Florida

Putting Education Reform To The Test

In Immokalee, Parents Promise To Speak Spanish With Their Children

Immokalee Community School offers classes to help parents encourage bilingual children.

Wilson Sayre / WLRN

Immokalee Community School offers classes to help parents encourage bilingual children.

To get into Florida colleges and universities, you have to have studied—or be able to speak—a second language. But Florida students don’t have to take foreign language classes to graduate from high school.

So in a part of the state where most families already speak a second language, Immokalee Community School is leaning on parents to make sure their children stay bilingual. As a condition of their children attending the school, every parent has signed a contract to speak Spanish with their kids for at least 30 minutes a day, most days of the week.

It’s an unusual effort to keep the students of Immokalee Community School from losing their Spanish—something that often happens between generations of immigrants.

“All the Spanish I’ve learned I’ve had to learn through school, through work,” says Cece Estrada, a social worker at the school. She grew up in Immokalee, her family migrated with the crops. When they spoke to her in Spanish, she answered in English—and she didn’t grow up bilingual.

Cece Estrada is a social worker at the school.

Wilson Sayre / WLRN

Cece Estrada is a social worker at the school.

“That’s why I encourage it, because now I understand how important it is to be able to have that second language,” says Estrada.
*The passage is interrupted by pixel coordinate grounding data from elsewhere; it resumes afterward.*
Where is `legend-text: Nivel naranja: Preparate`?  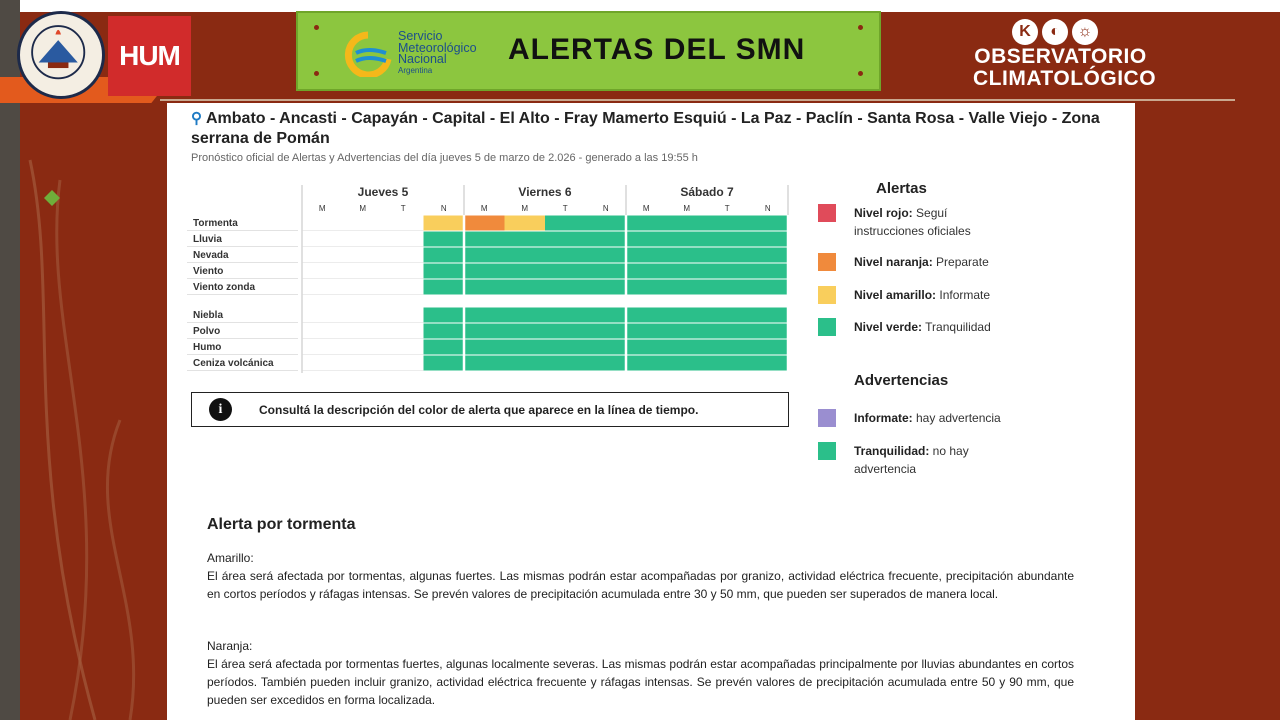
legend-text: Nivel naranja: Preparate is located at coordinates (922, 262).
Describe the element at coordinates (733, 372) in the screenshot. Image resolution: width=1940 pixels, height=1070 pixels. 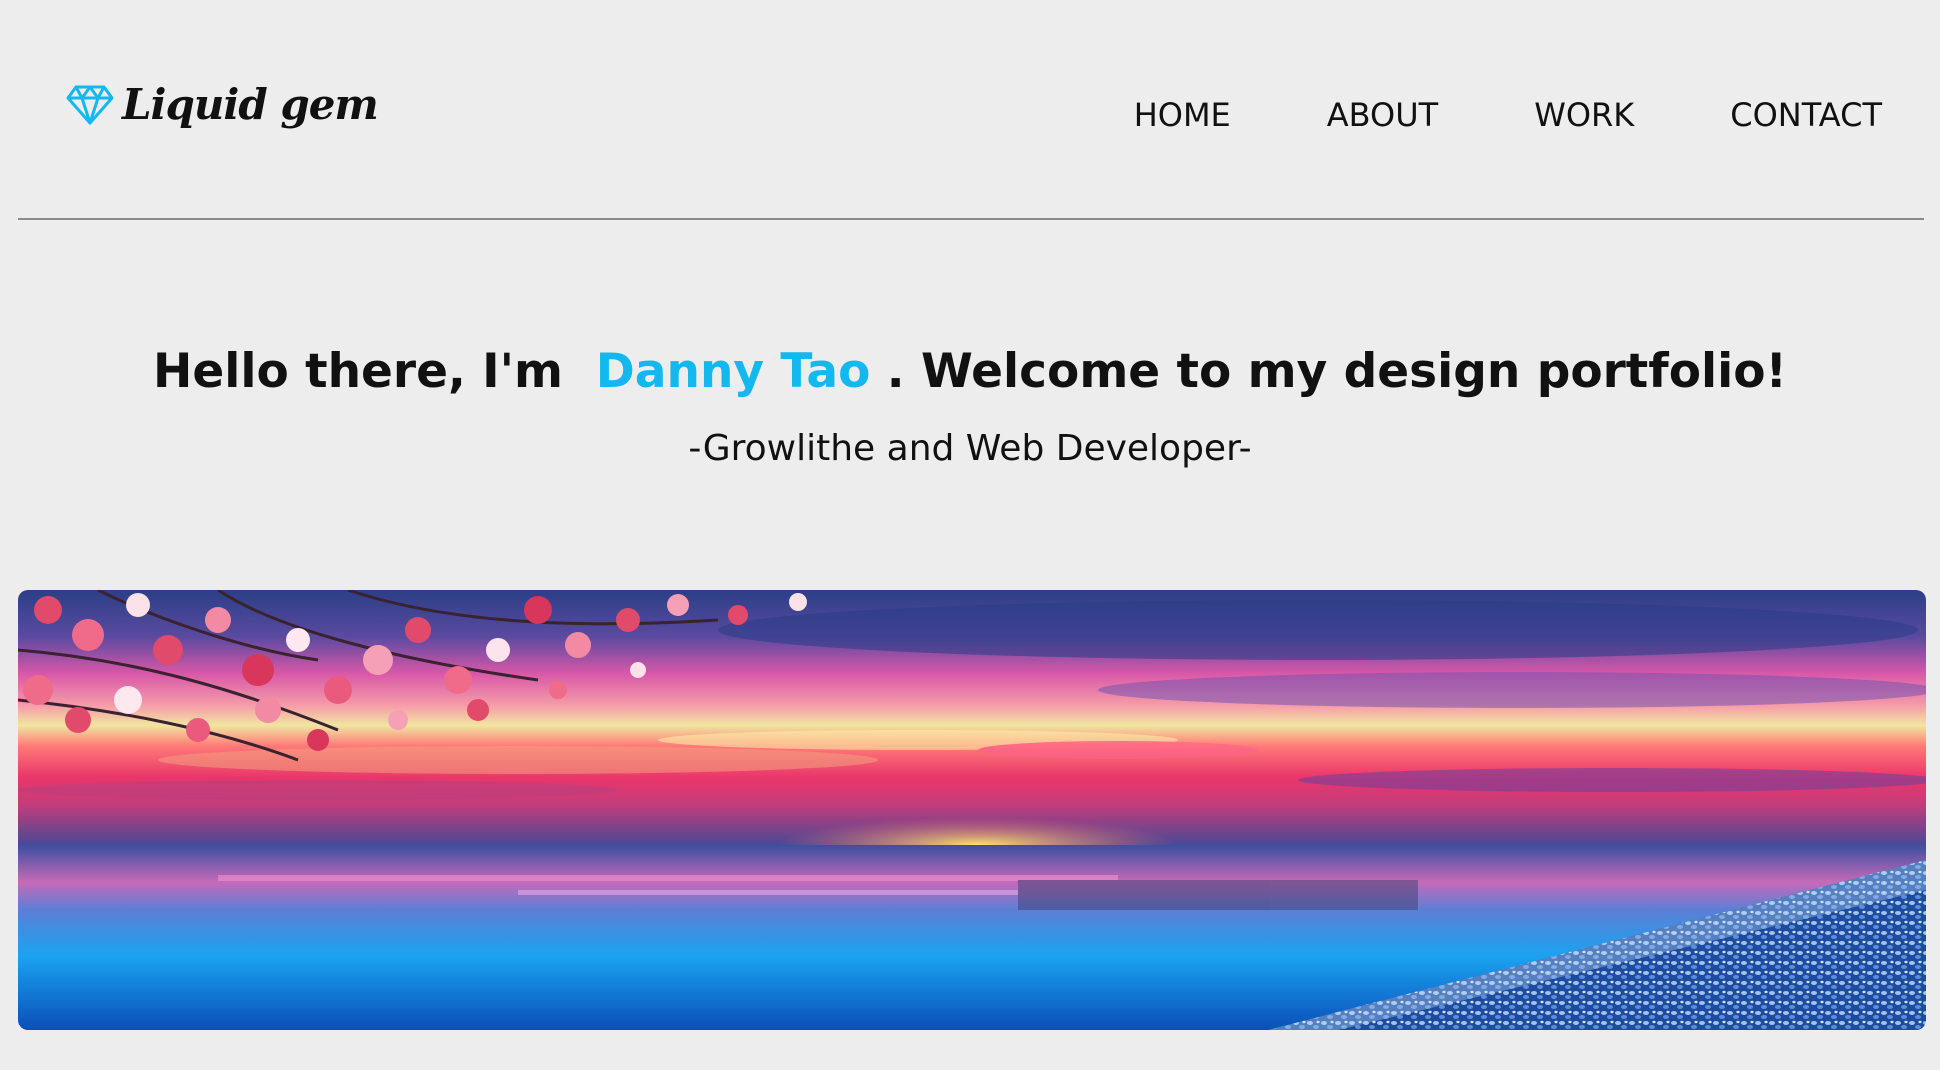
I see `hero-name: Danny Tao` at that location.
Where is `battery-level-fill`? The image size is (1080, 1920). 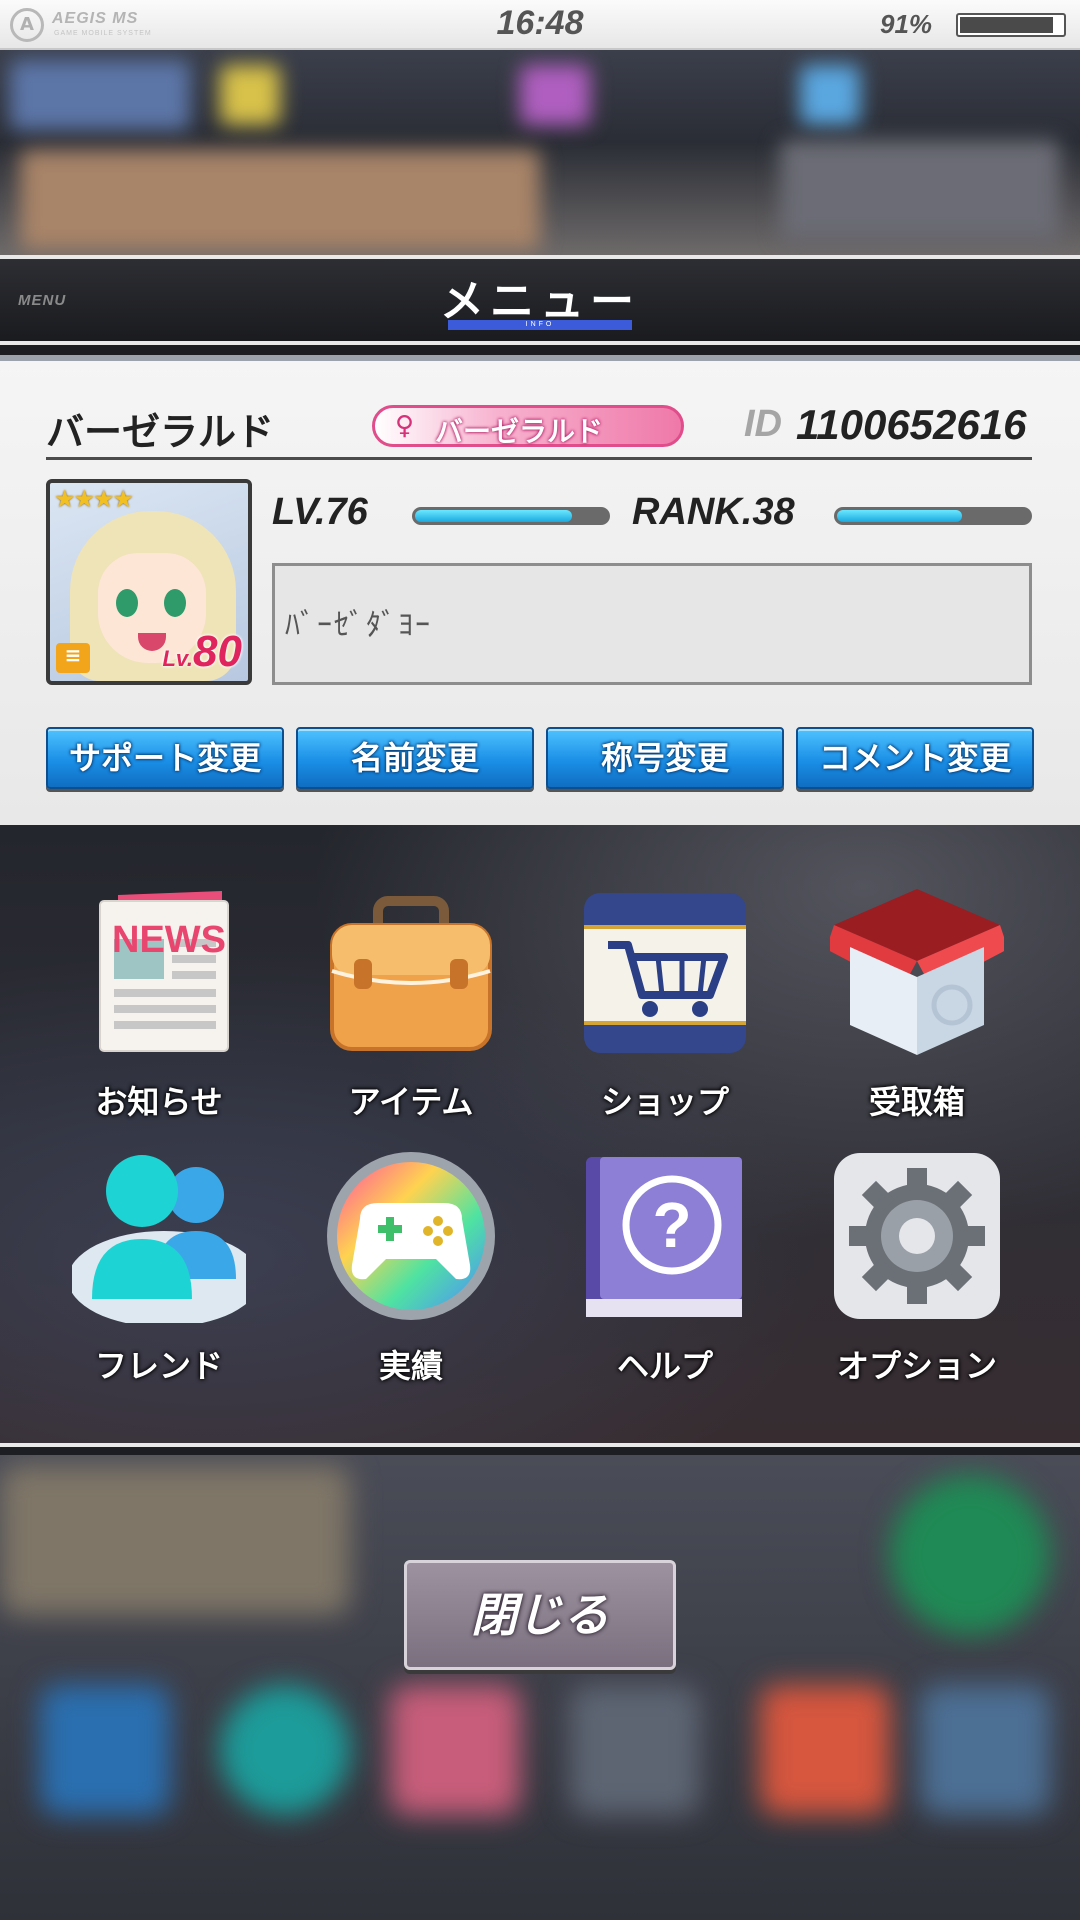 battery-level-fill is located at coordinates (1006, 25).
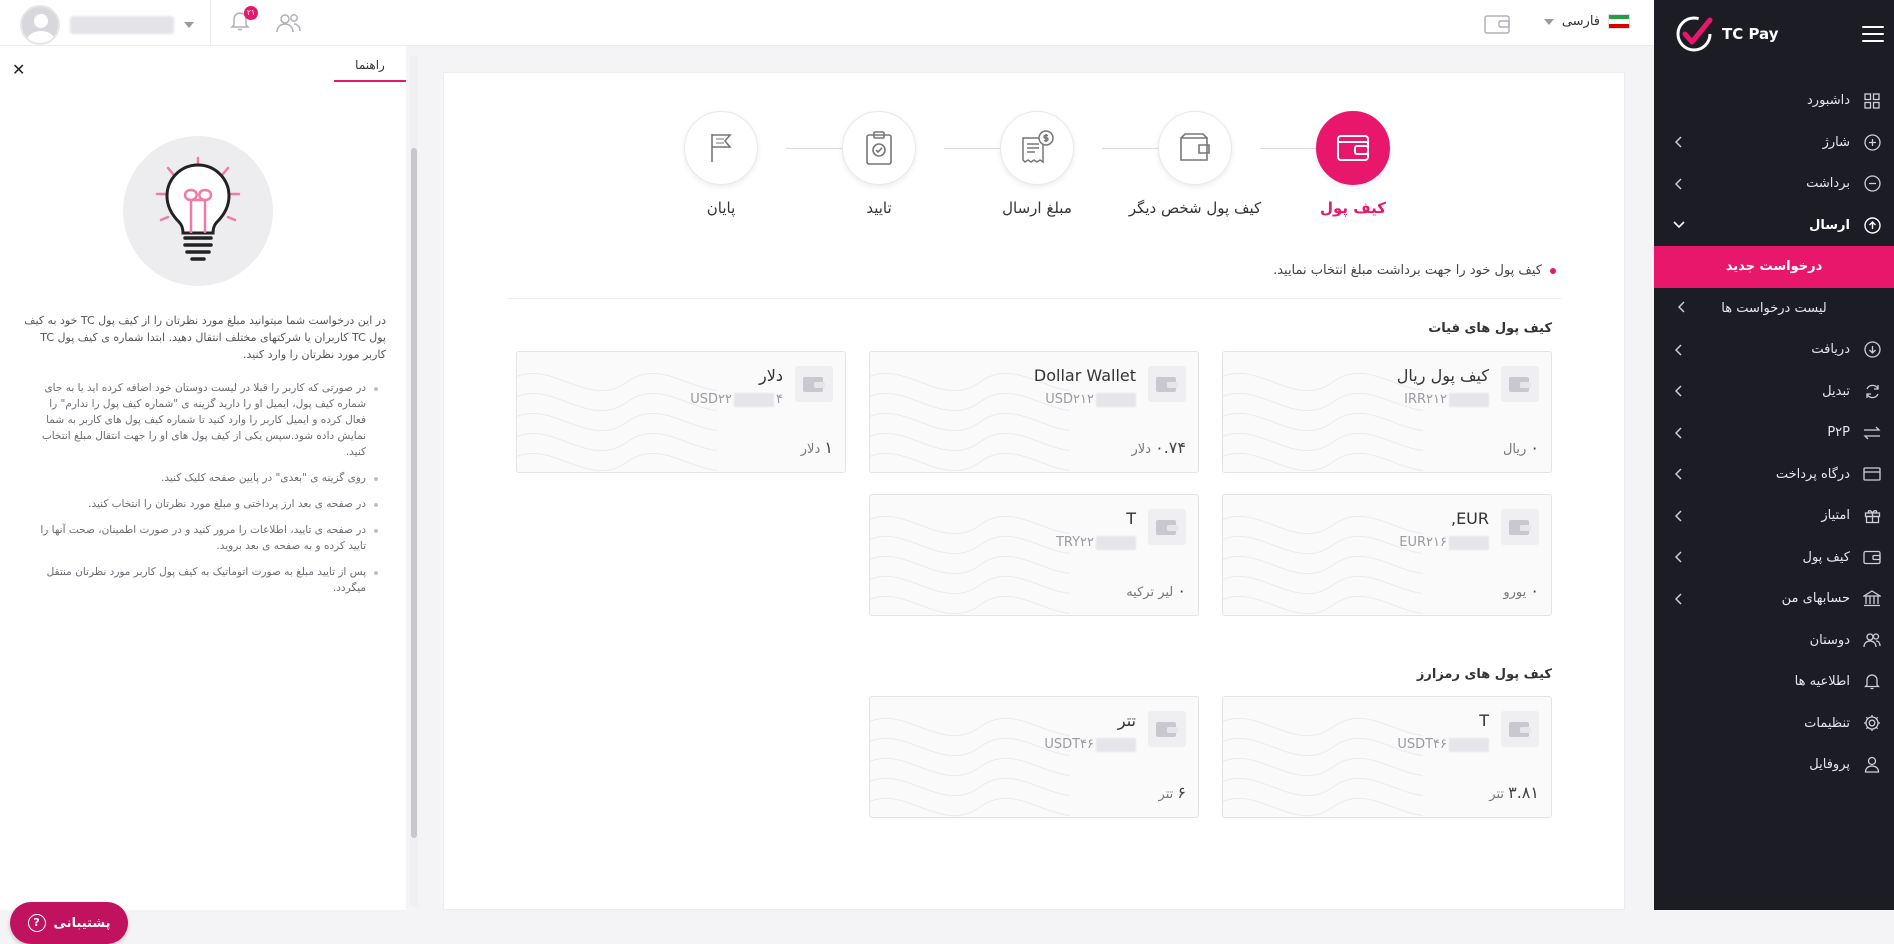 The height and width of the screenshot is (944, 1894). I want to click on invoice-icon, so click(1038, 147).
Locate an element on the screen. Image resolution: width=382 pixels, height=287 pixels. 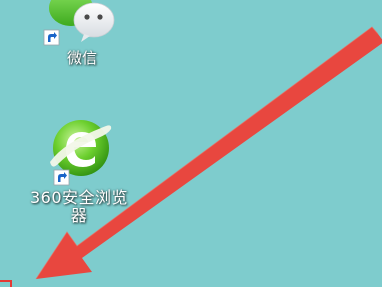
desktop-icon-360-browser: 360安全浏览器 is located at coordinates (79, 177).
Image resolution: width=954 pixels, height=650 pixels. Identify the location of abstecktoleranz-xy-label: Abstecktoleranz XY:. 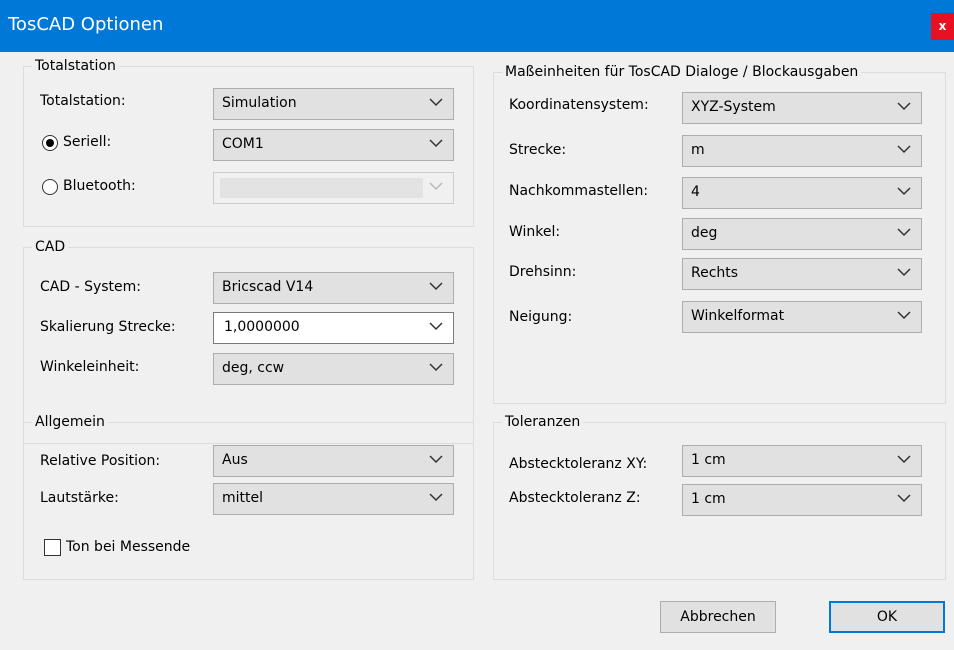
(578, 464).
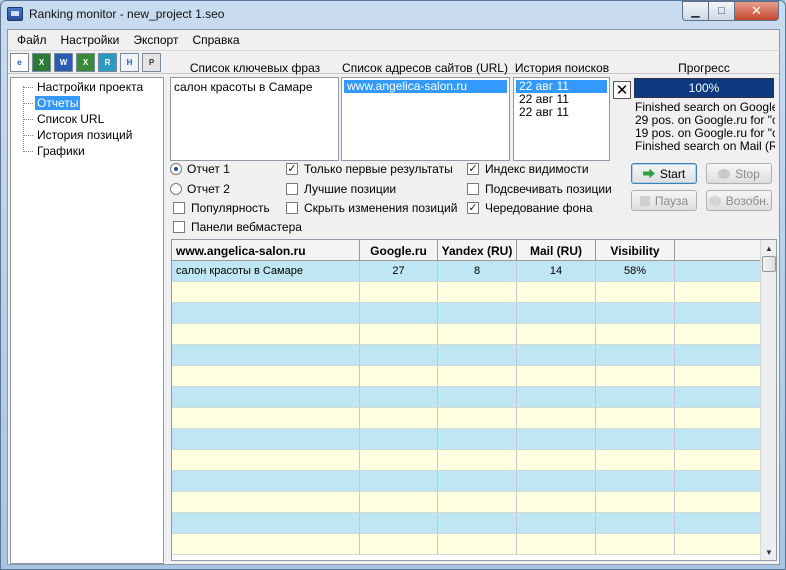 The height and width of the screenshot is (570, 786). What do you see at coordinates (426, 86) in the screenshot?
I see `list-item: www.angelica-salon.ru` at bounding box center [426, 86].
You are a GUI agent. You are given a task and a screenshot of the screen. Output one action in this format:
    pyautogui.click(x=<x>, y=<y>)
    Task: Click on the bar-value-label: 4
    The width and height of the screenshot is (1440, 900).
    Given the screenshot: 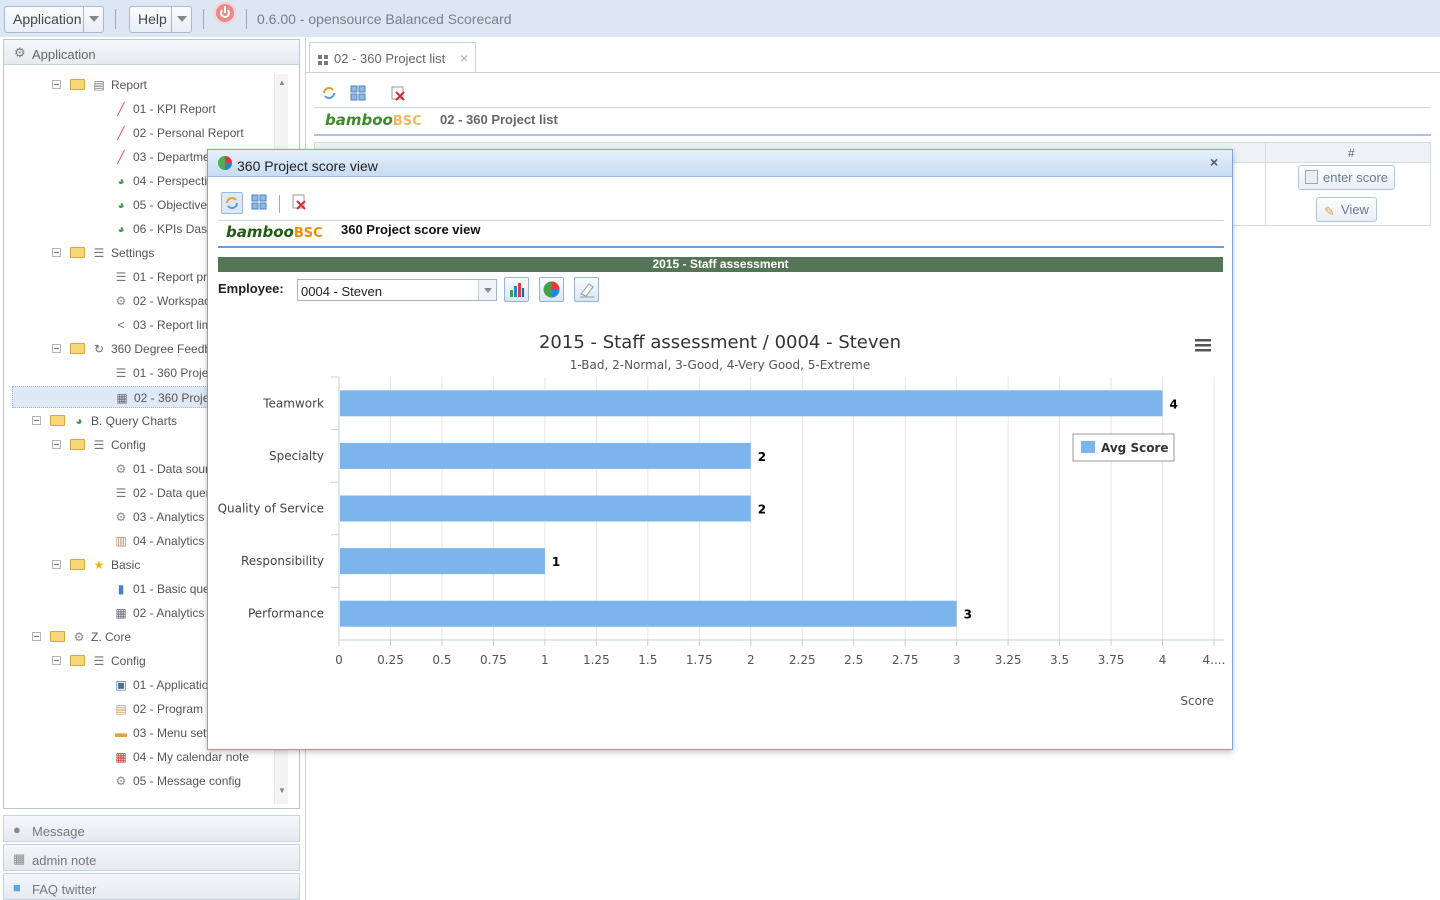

Immokalee Community School is an RCMA charter school serving the largely Mexican and Central American migrant communities in this small, agricultural town in Central Florida. The school is 94% Hispanic, and most of the parents speak Spanish at home.

“We should never see the home language that a student brings to the classroom as some kind of problem that needs to be fixed,” says Robert Linquanti, a researcher and policy advisor with WestEd. “It’s a resource that can be built on.”

Linquanti points out there’s a lot of research showing that speaking more than one language is associated with all sorts of benefits—better multitasking skills, more developed critical thinking, stronger math skills.

Florida has a history of pioneering dual language education. Coral Way Elementary School in Miami was the first school in the United States to offer bilingual education in 1963. Trina Sargalski from partner station WLRN profiled the school 50 years after its first dual language class:

“It was supposed to be a temporary curriculum to help Cuban students retain their language and culture, while people waited for the Castro regime to fall.

Today the school, which has since expanded to the eighth grade, continues to thrive. Coral Way’s elementary students spend about 60% of the day learning in English and 40% learning in Spanish.”

The movement to encourage bilingual children is also getting attention at the federal level.

“It is going to be a priority for me,” says Libby Doggett, deputy assistant secretary for policy and early learning at the U.S. Department of Education. When she spoke earlier this fall at a conference on Hispanic early learning issues in Miami, she told a crowd that she’d like to see more bilingual support as early as preschool.

“I’ve seen the research: it’s clear. We are losing an asset these children have,” says Doggett.